Her yere sızıyor nefret usul usul. Korkuyorum. Göçmenlere, sığınmacılara yönelik nefret dili toplumun her kesiminde giderek daha fazla kabul görüyor.
"Taliban'dan kaçamayan anneler bebeklerini dikenli teller üzerinden ABD askerlerine atıyor ve onları kurtarmaları için yalvarıyorlar."
"Mersin'de 15 yaşındaki Suriyeli Ula Kerem, eşarbının narenciye paketleme makinasına takılması sonucu, Şırnak'ta ise çobanlık yapan 12 yaşındaki Muhammed Onan kayalıklardan düşerek hayatını kaybetti."
"35 gün sonra ortaya çıktı: Suriyeli üç genç yakılarak öldürüldü."
Bu acı verici haberleri daha fazla çoğaltmayacağım...

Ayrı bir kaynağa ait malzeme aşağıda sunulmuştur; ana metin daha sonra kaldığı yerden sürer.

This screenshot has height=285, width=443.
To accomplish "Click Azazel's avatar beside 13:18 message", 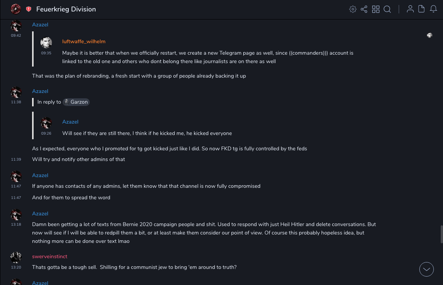I will coord(16,215).
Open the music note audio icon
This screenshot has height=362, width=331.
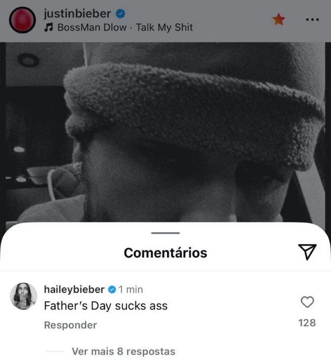click(49, 27)
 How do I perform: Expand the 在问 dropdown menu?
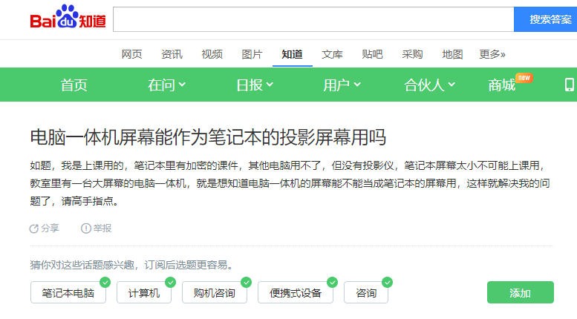[x=167, y=85]
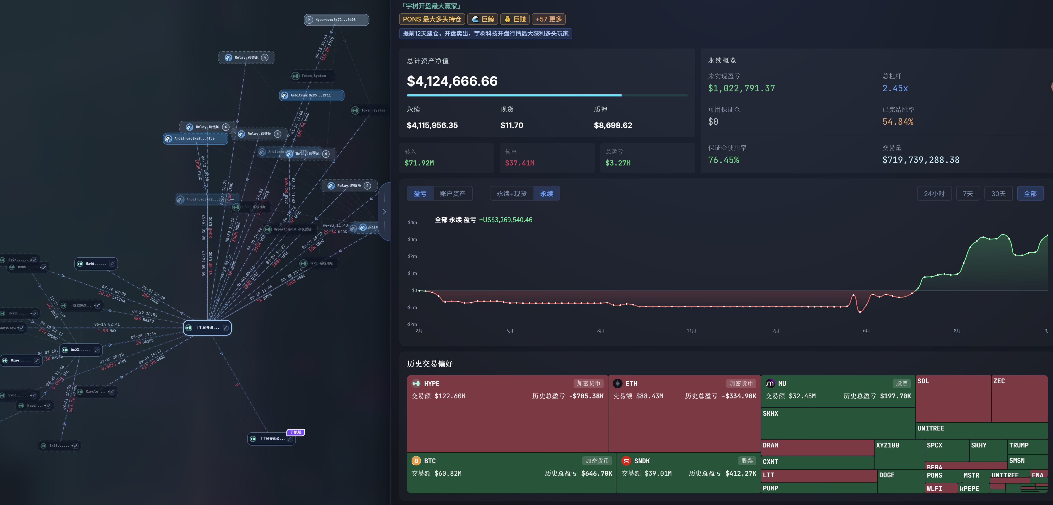
Task: Click the 24小时 time range button
Action: pos(934,194)
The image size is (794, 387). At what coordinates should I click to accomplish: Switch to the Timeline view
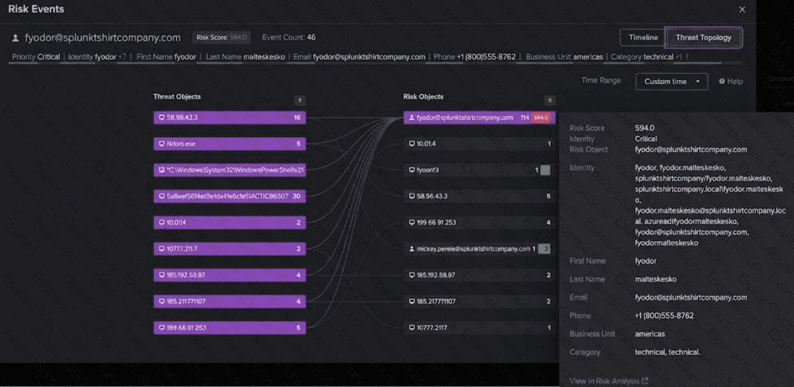pyautogui.click(x=643, y=38)
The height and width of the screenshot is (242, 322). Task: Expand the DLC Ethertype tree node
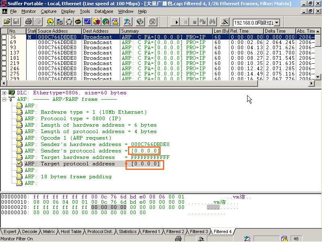[x=4, y=93]
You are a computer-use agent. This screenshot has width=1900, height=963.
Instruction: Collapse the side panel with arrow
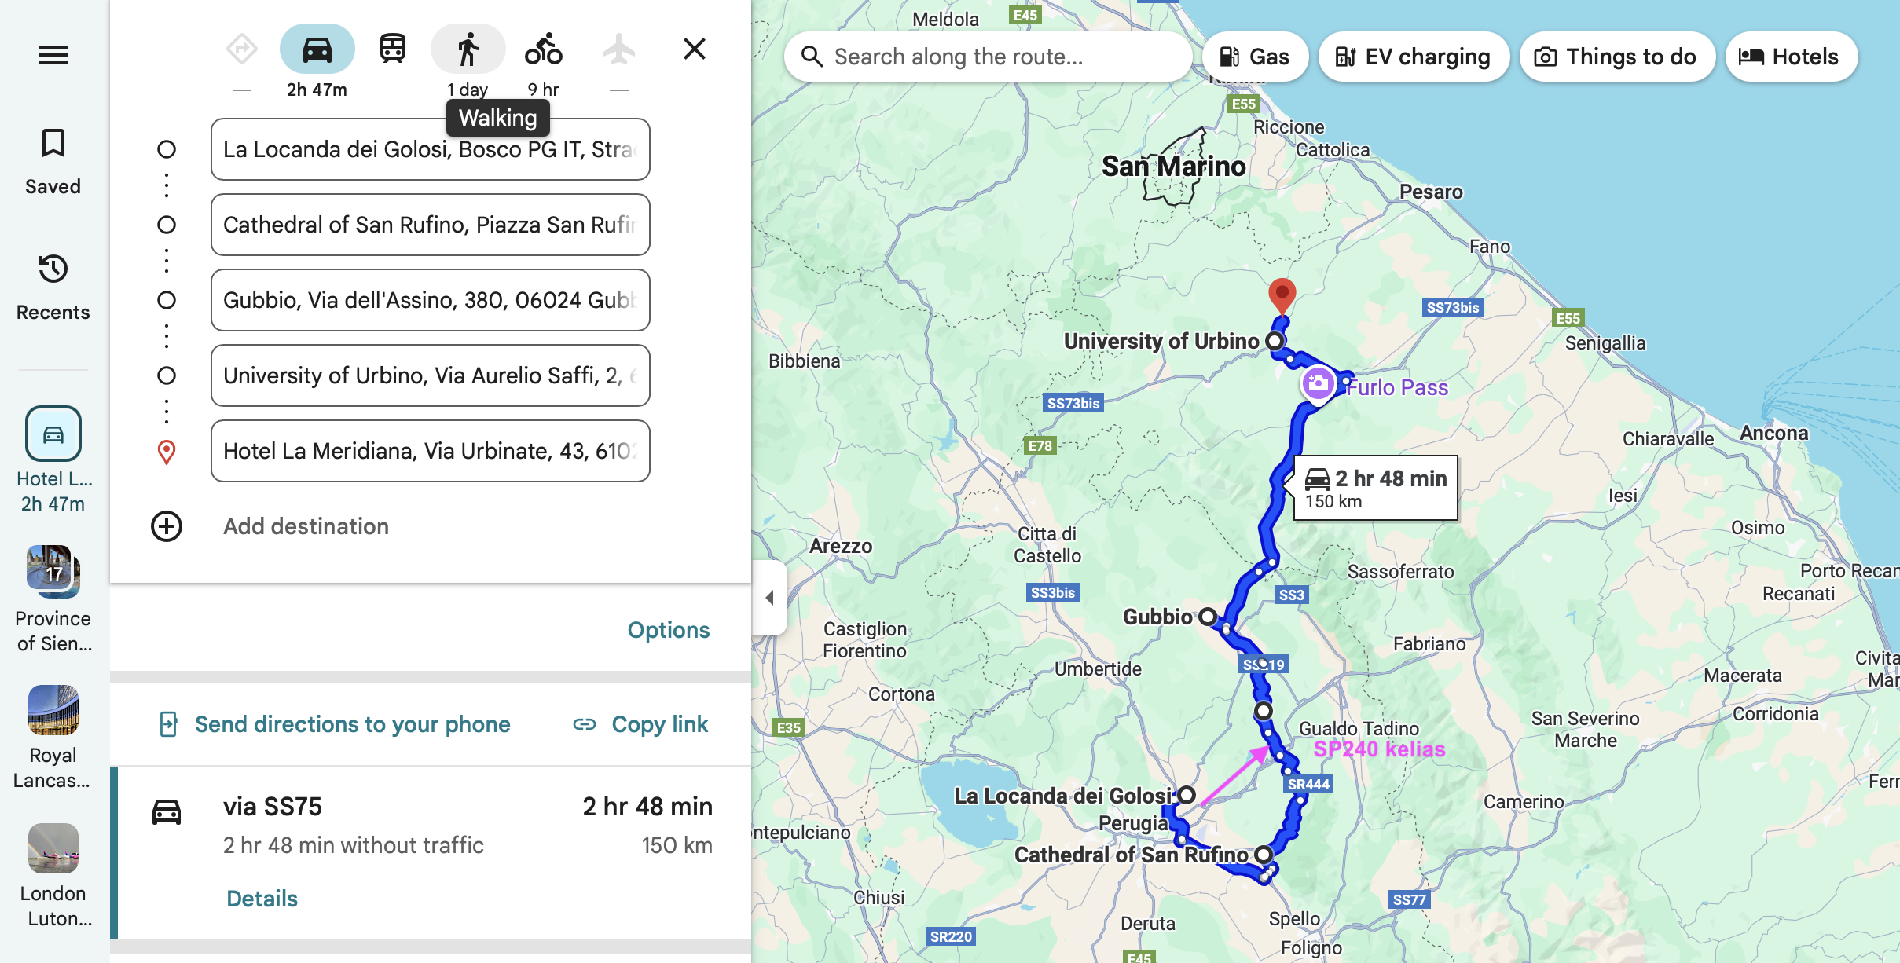click(770, 598)
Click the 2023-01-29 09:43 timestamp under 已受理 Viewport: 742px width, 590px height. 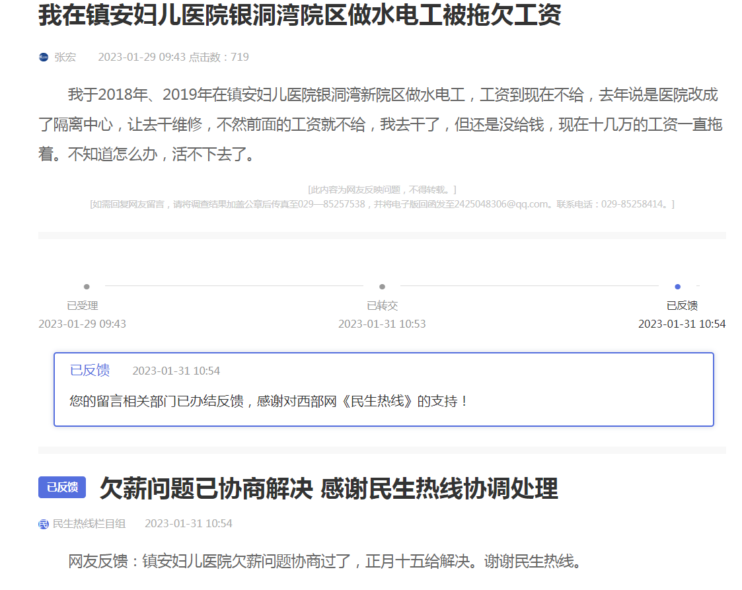(83, 324)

Ben ilkokul çağlarındayken "Bir, iki, üçler yaşasın Türkler, dört, beş, altı Polonya battı, yedi, sekiz, dokuz İngilizler domuz, on, on bir, on iki İtalya tilki, on üç, on dört, on beş Almanlar kalleş..." diye giden saçma sapan bir tekerleme vardı dilimize pelesenk olan. Bir bakıma nefret suçunun daniskası olan bu tekerlemeyi söyleyerek oyun oynardık çocuk aklımızla. Ama büyüdük ya hu! Tanıdığım en iyi kalpli insanların bile çevremizi kuşatan nefret duygusunu paylaştıklarını gördüğümde içim sızlıyor yeminle.
Birleşmiş Milletler Mülteciler Yüksek Komiserliği (UNHCR) raporuna göre dünyanın her yeri alev topu. Haziran 2021 itibariyle şiddet, güvensizlik ve iklim değişikliği gibi çeşitli nedenlerle 'yerinden edilen' insanların sayısı 84 milyon kişiye ulaşmış. (Bunlar kayıtlı olanlar, varın siz düşünün kayıtsızları). Sadece 51 milyon kişi kendi ülkesinde yerinden edilmiş şu ana dek. Mültecilerle ilgili kısımda mültecilerin yarısının "çocuk" olduğu yazıyor.
"Öteki" arayışı
Herkes ağzı köpürmüş bir şekilde "öteki" arıyor, kendine çekiştirip eziyet edeceği. Sadece bizden bahsetmiyorum, koca dünyanın hal-i pürmelâli böyle. Japonya'dayken, yani bundan 20 yıl evvel bile, ne zaman adi suçlar gündeme gelse hemen ülkedeki Çinlileri sorumlu tuttuklarını hatırlıyorum. Japon arkadaşlarımın seslerini kısarak "Çinliler yapıyor hep bunları" demesi dün gibi gözümün önünde.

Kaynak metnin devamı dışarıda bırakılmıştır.